● **Short task**:
Please copy the entries from the line with "Go to the Time Series tab" to the line with "Sort by the", swapping "column header" for "column heading" and changing nothing else. Leave the pictures out of your answer.
:: Source data
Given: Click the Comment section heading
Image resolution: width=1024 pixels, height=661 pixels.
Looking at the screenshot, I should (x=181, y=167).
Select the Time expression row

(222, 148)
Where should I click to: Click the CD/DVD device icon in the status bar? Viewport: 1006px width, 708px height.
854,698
::::
:: Source data
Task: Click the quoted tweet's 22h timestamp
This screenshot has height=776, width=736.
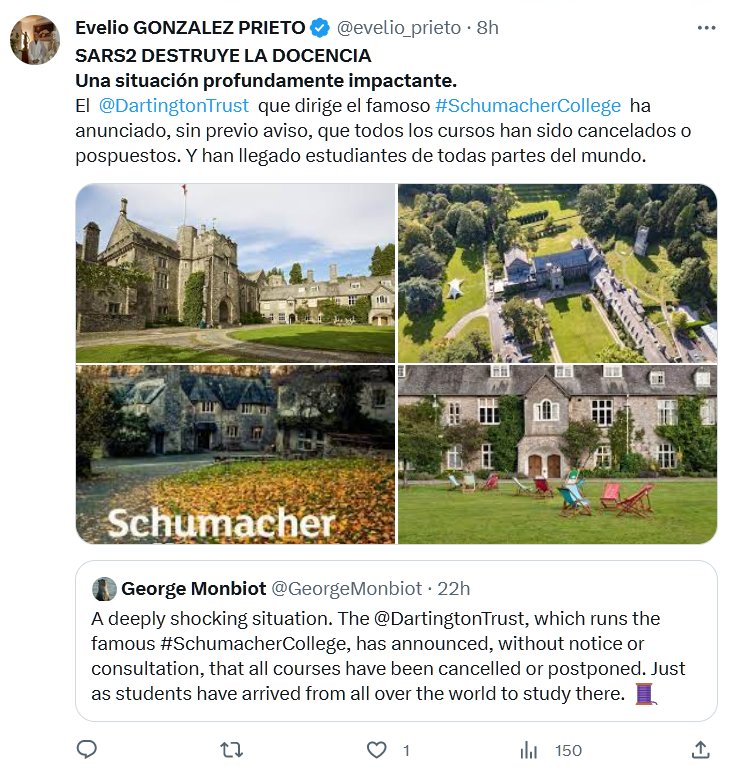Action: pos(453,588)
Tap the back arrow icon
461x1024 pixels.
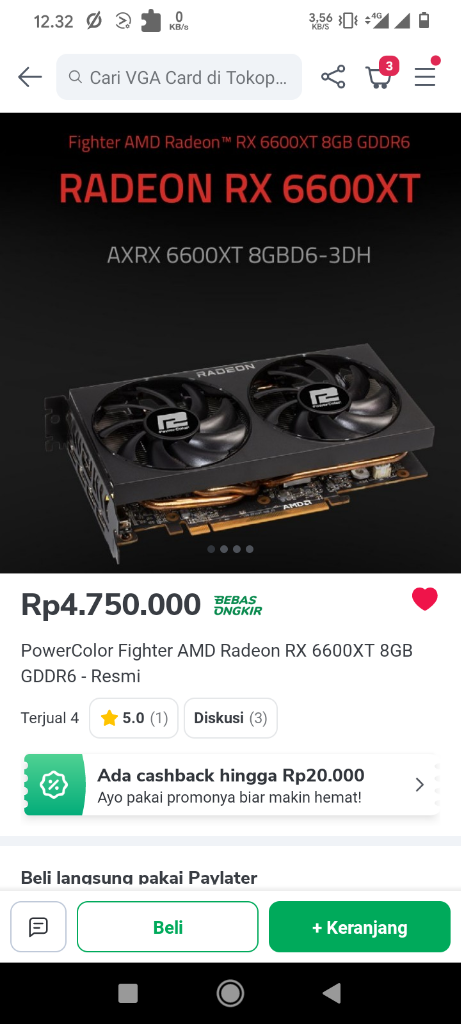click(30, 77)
::::
:: Source data
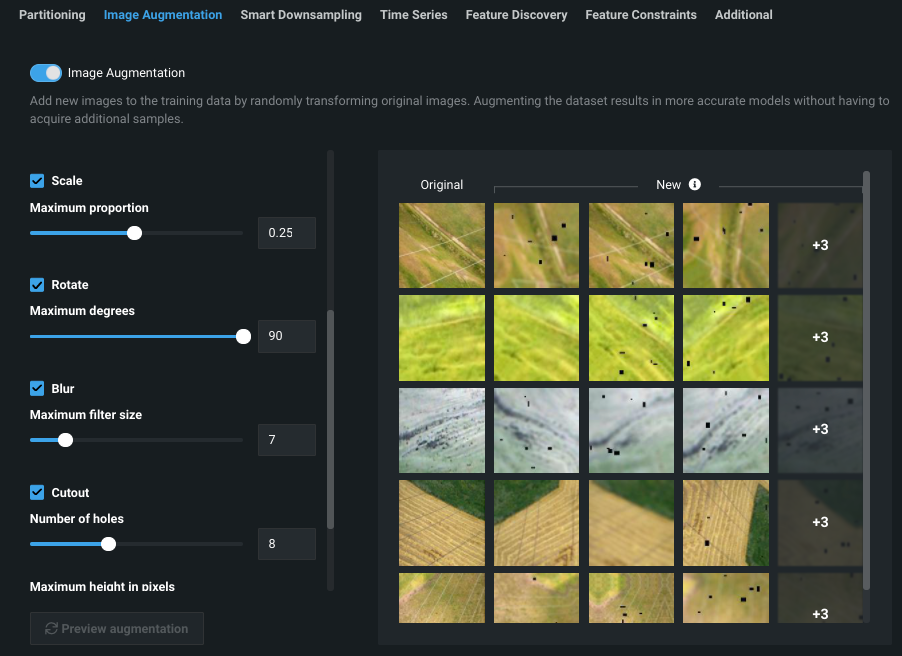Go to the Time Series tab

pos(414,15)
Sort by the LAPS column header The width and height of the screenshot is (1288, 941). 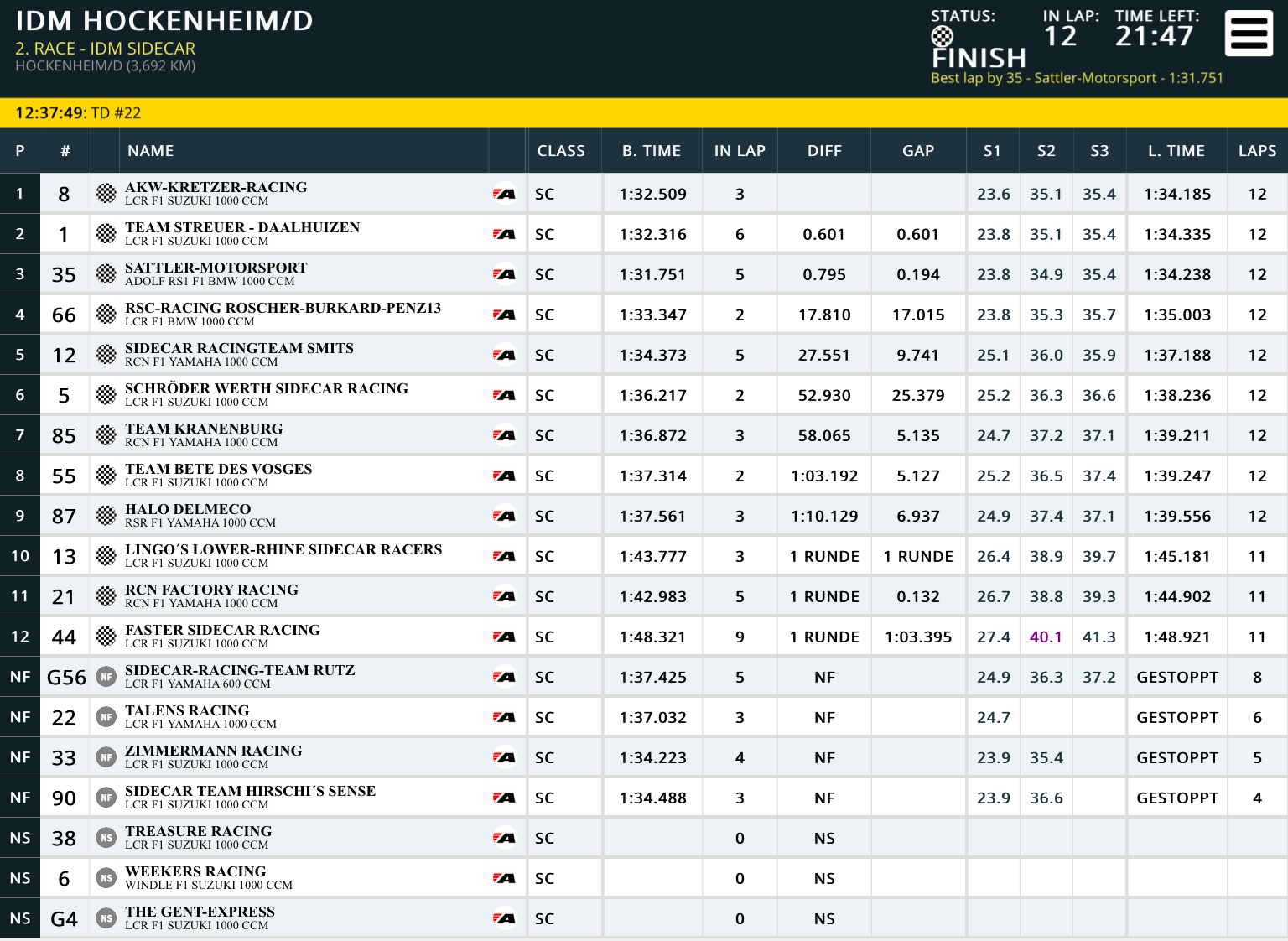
::::
● **Answer below**:
Go to the Time Series tab

pos(414,15)
Sort by the LAPS column heading The width and height of the screenshot is (1288, 941). 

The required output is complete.